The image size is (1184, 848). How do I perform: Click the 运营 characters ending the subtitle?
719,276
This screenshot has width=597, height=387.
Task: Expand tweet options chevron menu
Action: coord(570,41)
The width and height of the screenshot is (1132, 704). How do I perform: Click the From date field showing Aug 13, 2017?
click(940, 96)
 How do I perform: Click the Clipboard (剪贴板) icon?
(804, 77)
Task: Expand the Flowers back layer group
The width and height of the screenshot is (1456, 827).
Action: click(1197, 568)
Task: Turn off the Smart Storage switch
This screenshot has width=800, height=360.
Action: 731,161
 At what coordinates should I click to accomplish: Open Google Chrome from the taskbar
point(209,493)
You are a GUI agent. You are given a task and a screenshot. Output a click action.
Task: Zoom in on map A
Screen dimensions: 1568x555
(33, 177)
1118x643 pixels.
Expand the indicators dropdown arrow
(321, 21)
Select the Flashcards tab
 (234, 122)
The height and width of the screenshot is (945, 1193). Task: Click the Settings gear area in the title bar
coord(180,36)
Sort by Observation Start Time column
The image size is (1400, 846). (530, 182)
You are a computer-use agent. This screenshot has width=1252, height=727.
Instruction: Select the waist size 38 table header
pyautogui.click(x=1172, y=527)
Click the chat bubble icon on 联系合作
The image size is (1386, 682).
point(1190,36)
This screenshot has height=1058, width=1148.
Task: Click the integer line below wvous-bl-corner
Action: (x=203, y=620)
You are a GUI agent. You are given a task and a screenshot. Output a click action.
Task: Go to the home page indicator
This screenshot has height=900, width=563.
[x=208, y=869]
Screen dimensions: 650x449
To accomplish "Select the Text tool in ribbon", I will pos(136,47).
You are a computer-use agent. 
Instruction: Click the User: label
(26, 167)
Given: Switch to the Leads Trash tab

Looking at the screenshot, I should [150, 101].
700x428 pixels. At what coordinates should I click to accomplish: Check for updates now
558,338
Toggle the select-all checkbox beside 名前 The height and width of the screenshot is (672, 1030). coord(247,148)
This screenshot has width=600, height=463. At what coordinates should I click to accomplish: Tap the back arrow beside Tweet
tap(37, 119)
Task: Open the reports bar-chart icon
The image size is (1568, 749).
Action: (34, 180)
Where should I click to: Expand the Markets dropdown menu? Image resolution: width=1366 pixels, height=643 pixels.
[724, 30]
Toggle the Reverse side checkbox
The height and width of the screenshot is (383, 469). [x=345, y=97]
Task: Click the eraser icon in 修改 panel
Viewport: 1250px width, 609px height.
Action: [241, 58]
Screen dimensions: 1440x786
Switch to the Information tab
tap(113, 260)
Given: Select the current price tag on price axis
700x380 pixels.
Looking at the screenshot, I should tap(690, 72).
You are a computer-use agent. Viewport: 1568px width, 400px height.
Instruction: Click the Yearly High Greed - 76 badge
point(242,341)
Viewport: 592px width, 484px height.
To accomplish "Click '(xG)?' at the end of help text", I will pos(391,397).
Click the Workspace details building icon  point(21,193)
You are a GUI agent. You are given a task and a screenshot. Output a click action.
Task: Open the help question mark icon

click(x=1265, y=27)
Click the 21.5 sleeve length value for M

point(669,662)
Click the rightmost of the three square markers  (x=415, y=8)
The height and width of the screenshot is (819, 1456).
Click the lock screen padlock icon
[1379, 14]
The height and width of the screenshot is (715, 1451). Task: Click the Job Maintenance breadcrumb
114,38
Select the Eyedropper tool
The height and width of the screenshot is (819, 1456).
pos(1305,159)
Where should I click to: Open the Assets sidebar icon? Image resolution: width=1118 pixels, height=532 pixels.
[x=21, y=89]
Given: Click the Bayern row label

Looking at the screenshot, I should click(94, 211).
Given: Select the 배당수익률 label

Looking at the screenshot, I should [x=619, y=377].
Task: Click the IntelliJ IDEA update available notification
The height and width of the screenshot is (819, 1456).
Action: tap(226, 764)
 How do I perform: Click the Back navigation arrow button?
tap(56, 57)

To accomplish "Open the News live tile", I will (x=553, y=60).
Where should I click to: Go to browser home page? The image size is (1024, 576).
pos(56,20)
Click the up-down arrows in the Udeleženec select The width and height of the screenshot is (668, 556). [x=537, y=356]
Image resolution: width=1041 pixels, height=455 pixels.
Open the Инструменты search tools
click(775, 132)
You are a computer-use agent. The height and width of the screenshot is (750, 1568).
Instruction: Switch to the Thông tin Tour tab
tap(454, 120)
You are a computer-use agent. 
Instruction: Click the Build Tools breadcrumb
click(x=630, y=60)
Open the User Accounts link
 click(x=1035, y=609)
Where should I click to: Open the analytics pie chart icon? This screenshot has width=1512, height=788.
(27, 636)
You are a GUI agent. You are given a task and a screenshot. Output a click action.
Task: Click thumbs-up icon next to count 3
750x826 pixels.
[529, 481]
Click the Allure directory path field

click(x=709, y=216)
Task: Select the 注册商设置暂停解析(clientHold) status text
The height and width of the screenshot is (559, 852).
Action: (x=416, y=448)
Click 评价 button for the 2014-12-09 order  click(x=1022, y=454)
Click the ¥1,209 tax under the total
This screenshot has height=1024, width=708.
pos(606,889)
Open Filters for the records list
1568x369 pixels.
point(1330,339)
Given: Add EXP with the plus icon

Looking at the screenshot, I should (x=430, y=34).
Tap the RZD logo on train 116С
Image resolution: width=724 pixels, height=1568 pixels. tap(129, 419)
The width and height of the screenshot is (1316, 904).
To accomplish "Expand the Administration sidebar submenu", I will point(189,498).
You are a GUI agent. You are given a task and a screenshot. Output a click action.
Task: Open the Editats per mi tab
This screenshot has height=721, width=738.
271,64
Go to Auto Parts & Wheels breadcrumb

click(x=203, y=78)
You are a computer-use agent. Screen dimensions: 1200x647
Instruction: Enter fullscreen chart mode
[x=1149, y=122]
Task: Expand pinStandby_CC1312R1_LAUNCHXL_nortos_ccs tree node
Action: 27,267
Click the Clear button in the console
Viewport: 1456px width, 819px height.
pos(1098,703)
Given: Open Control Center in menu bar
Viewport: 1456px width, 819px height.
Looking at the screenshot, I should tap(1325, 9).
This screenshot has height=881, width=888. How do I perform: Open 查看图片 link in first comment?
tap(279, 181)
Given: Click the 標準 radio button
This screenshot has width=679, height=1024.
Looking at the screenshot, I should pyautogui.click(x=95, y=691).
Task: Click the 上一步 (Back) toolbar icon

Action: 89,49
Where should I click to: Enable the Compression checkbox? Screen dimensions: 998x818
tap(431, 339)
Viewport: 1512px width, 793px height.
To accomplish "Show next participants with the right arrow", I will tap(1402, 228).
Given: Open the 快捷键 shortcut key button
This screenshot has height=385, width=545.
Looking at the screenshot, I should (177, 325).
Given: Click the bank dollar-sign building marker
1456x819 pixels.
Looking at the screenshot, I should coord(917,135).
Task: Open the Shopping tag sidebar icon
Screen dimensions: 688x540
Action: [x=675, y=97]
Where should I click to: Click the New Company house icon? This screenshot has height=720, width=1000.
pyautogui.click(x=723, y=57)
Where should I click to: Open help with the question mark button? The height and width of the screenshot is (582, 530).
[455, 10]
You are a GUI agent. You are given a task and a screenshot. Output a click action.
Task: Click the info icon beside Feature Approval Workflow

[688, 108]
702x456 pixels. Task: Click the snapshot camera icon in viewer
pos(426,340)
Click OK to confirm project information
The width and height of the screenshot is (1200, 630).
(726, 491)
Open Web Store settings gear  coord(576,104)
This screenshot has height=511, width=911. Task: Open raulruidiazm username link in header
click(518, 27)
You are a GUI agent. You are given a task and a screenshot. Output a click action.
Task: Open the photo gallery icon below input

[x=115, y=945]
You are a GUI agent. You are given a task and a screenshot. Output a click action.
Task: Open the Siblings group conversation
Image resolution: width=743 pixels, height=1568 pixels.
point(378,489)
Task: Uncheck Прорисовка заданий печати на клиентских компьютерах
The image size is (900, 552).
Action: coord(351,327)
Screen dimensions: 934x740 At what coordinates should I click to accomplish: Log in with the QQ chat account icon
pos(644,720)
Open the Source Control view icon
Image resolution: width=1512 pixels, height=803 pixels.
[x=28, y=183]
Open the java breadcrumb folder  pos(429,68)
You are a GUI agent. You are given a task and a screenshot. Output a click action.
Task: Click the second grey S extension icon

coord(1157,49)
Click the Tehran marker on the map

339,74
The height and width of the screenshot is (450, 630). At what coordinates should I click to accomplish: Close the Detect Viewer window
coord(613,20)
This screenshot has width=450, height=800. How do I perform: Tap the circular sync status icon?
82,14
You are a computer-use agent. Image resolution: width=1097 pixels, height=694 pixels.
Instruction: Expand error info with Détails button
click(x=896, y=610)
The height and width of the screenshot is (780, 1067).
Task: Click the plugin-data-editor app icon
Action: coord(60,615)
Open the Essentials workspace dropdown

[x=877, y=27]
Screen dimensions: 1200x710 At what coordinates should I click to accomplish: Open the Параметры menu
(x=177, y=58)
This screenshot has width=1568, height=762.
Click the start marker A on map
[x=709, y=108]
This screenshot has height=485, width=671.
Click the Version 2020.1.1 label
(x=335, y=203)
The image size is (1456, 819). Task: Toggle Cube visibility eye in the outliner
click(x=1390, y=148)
• • •
Written request: Reproduce the records from the line containing "Task: Click the 上一步 (Back) toolbar icon" up to and including the line containing "will tap(1402, 228).", requests included. Shift every coordinate in the answers by adding 123 to it.

Exercise response:
Task: Click the 上一步 (Back) toolbar icon

Action: 212,172
Where should I click to: Enable the Compression checkbox? Screen dimensions: 998x818
tap(554, 462)
Viewport: 1512px width, 793px height.
To accomplish "Show next participants with the right arrow", I will tap(1525, 351).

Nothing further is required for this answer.